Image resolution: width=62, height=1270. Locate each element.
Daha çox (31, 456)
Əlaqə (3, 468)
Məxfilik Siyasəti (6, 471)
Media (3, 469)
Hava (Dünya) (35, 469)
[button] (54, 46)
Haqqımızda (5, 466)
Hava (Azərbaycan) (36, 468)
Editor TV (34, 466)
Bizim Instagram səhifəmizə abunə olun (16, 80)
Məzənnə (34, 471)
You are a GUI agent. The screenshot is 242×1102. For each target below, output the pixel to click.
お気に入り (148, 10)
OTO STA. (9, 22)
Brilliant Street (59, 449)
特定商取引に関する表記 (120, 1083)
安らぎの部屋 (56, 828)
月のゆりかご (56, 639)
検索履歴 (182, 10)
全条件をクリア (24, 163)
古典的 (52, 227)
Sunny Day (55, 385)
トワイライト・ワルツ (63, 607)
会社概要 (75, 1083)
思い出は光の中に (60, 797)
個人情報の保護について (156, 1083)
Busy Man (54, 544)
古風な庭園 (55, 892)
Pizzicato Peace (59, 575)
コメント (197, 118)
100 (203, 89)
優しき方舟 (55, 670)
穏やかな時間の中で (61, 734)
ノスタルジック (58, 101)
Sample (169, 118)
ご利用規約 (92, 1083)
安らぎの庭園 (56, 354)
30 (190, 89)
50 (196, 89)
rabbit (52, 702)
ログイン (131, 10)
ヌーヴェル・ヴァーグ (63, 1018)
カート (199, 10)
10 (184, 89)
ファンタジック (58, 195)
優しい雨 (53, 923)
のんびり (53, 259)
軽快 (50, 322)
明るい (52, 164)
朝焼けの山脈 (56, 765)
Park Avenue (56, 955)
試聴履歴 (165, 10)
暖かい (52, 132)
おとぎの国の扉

——————

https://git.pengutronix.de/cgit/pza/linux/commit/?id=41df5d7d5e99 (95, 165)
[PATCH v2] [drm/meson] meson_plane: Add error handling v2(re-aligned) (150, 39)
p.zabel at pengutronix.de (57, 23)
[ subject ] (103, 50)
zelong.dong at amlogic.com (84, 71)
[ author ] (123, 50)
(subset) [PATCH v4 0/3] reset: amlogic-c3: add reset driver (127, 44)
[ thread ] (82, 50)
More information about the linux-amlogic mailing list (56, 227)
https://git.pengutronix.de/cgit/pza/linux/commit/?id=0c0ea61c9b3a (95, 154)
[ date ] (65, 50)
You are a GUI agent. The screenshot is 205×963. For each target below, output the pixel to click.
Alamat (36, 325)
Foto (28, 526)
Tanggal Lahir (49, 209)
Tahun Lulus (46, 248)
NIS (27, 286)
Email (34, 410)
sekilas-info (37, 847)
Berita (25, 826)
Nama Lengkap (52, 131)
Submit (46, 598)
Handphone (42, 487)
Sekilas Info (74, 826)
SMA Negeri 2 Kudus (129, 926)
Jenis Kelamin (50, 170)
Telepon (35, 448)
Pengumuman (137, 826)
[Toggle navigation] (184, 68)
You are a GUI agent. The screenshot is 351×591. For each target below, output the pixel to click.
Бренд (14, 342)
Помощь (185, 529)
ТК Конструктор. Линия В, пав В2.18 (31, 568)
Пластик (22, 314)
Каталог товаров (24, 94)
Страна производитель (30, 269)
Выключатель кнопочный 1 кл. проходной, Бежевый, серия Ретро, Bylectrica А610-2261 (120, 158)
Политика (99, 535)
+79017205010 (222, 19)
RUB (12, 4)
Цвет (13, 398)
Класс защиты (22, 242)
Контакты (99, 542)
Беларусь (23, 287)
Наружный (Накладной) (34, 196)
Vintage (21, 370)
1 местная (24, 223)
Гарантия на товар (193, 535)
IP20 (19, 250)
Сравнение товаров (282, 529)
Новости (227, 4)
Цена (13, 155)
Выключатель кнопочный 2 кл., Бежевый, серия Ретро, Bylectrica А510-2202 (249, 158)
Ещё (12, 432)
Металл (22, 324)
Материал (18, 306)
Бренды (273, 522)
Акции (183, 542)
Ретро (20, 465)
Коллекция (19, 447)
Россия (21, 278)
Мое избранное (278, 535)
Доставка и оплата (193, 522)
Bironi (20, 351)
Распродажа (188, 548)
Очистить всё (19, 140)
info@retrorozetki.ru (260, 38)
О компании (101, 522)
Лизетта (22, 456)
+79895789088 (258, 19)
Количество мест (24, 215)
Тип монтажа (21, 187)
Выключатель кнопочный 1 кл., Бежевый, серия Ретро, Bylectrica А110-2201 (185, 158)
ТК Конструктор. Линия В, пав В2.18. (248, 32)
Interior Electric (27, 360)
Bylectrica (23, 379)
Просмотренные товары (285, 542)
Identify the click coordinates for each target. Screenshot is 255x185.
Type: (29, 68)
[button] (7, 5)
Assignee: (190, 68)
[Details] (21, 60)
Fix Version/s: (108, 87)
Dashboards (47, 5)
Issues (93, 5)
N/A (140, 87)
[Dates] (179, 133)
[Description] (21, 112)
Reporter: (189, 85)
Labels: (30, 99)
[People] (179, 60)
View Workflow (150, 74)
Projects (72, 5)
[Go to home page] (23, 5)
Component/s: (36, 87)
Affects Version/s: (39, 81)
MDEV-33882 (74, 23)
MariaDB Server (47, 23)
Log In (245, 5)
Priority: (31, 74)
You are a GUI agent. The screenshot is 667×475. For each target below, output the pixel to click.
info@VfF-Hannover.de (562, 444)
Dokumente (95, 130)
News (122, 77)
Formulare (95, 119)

——————

● Task objective: Turn the items from the line with "View Workflow (150, 74)" up to and including the line with "Formulare (95, 119)" into a numbered list, skipping any blank lines.

● Answer to the problem:
1. View Workflow (150, 74)
2. Projects (72, 5)
3. [Go to home page] (23, 5)
4. Component/s: (36, 87)
5. Affects Version/s: (39, 81)
6. MDEV-33882 (74, 23)
7. MariaDB Server (47, 23)
8. Log In (245, 5)
9. Priority: (31, 74)
10. You are a GUI agent. The screenshot is 667×475. For each target below, output the pixel to click.
11. info@VfF-Hannover.de (562, 444)
12. Dokumente (95, 130)
13. News (122, 77)
14. Formulare (95, 119)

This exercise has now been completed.